YENİ BİR PARADİGMA ŞART

Ancak bölgeler arası bir yaklaşımın riskleri vardır. Sadece Pentagon'un daha geniş bölge tanımını benimsemek, son yirmi yılda Afganistan ve Orta Doğu'daki başarısız ABD politikalarının çoğunu karakterize eden güvenlik odaklı odağı yeniden üretebilir. Bu bir trajedi olurdu. Bölgeler arası bir mercek, akademisyenlerin ve politika yapıcıların yalnızca eski paradigmaların ötesine geçmelerine değil, aynı zamanda ABD'nin yurtdışında kalkınmayı ve iyi yönetişimi nasıl desteklediğini yeniden düşünmelerine de izin vermelidir.

Washington'un Afrika ve Avrupa'nın göç krizine daha etkili bir yanıt üretmesine, dünya güçlerini Libya ve Yemen'in yıkıcı savaşlarına yanıt vermek için daha iyi pozisyon almasına ve işbirliğinin çok daha anlamlı olacağı alanlarda ve konularda Çin ile gereksiz çatışmalardan kaçınmasına yardımcı olabilir.
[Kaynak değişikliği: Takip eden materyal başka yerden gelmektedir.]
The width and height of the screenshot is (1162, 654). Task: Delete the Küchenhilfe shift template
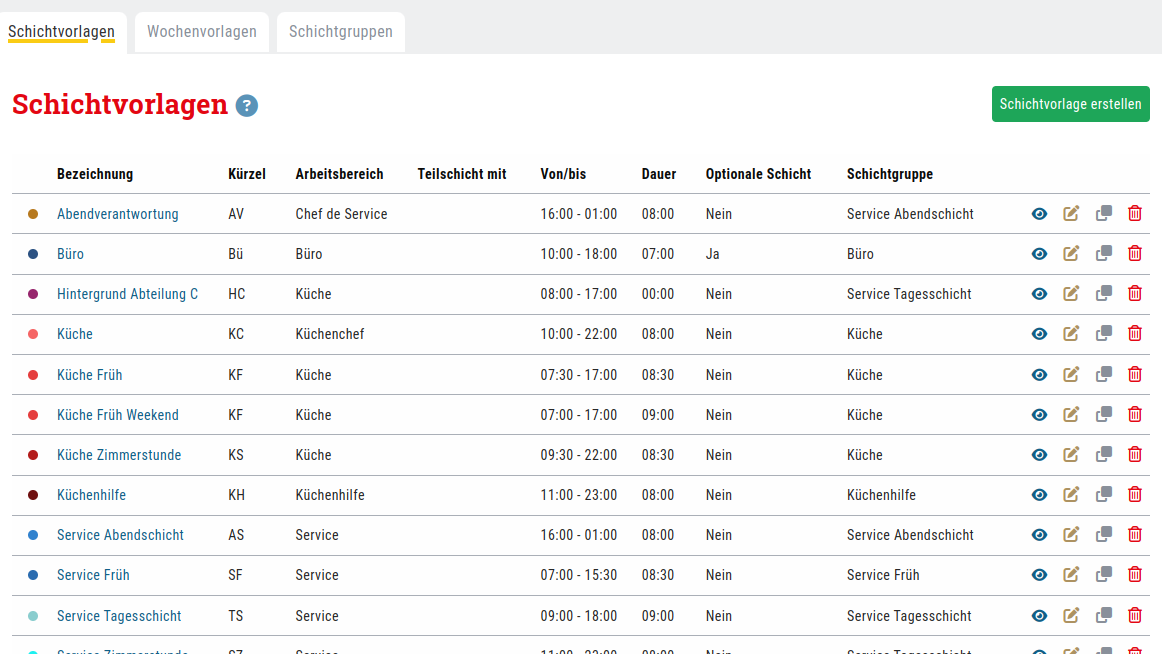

Ortadoğu ile ilgili eski kültürel ve politik varsayımları terk etmek ve bölgeyi daha geniş bir küresel bağlamda görmek, ABD ve müttefiklerinin sonunda insan haklarını savunmak ve orada gerçek demokratik değişimi teşvik etmek konusunda ciddileşmelerini sağlayabilir.

Washington, bölgenin modası geçmiş bir konseptinde kilitli kalarak, Orta Doğu'nun ana oyuncularının davranış ve çıkarlarına ilişkin anlayışını kaybetme riskiyle karşı karşıyadır; Çin gibi diğer küresel güçlerin oradaki eylemlerini yanlış anlamak; ve bir Amerikan geri çekilmesinin etkilerini abartmak gibi.

Orta Doğu'nun ötesini düşünmek zor olacak: Birikmiş uzmanlık, derinden içselleştirilmiş düşünce kalıpları ve yerleşik bürokratik yapıların hepsi bu yolda engel olarak duruyor. Ancak küresel gücün ve bölgesel uygulamanın değişen dinamikleri, birçok önde gelen Orta Doğu devletini hızla yeniden yönlendiriyor ve izledikleri harita artık Washington'un değil; harita kendilerine ait. Onu okumayı öğrenmek artık Washington'a kalmış.